▶ _Work task_: Search the listing below for the line containing "Click the blue". From there through the line containing "The image size", transcribe every line exactly, both ends included.

===== Supplied records

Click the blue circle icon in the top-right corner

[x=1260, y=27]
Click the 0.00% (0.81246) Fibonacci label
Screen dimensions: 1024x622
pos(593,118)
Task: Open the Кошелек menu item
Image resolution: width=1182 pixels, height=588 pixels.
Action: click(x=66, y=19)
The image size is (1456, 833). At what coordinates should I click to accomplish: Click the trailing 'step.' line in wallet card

==========
===== Supplied records

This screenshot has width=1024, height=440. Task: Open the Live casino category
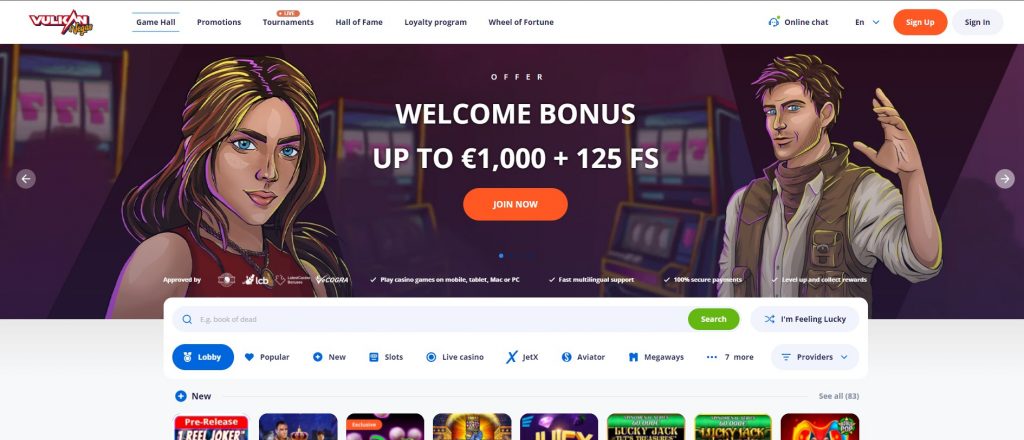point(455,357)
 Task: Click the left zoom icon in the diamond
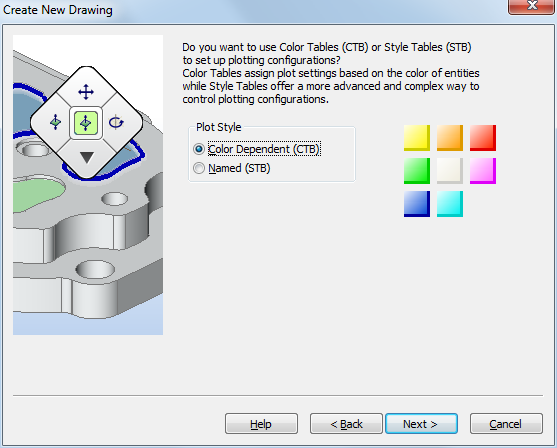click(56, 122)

==========

▶ _Response_:
Click the blue circle icon in the top-right corner

[x=1260, y=27]
Click the 0.00% (0.81246) Fibonacci label
Screen dimensions: 1024x622
pos(593,118)
Task: Open the Кошелек menu item
Image resolution: width=1182 pixels, height=588 pixels.
Action: click(x=66, y=19)
The image size is (1456, 833). At what coordinates should I click to accomplish: Click the trailing 'step.' line in wallet card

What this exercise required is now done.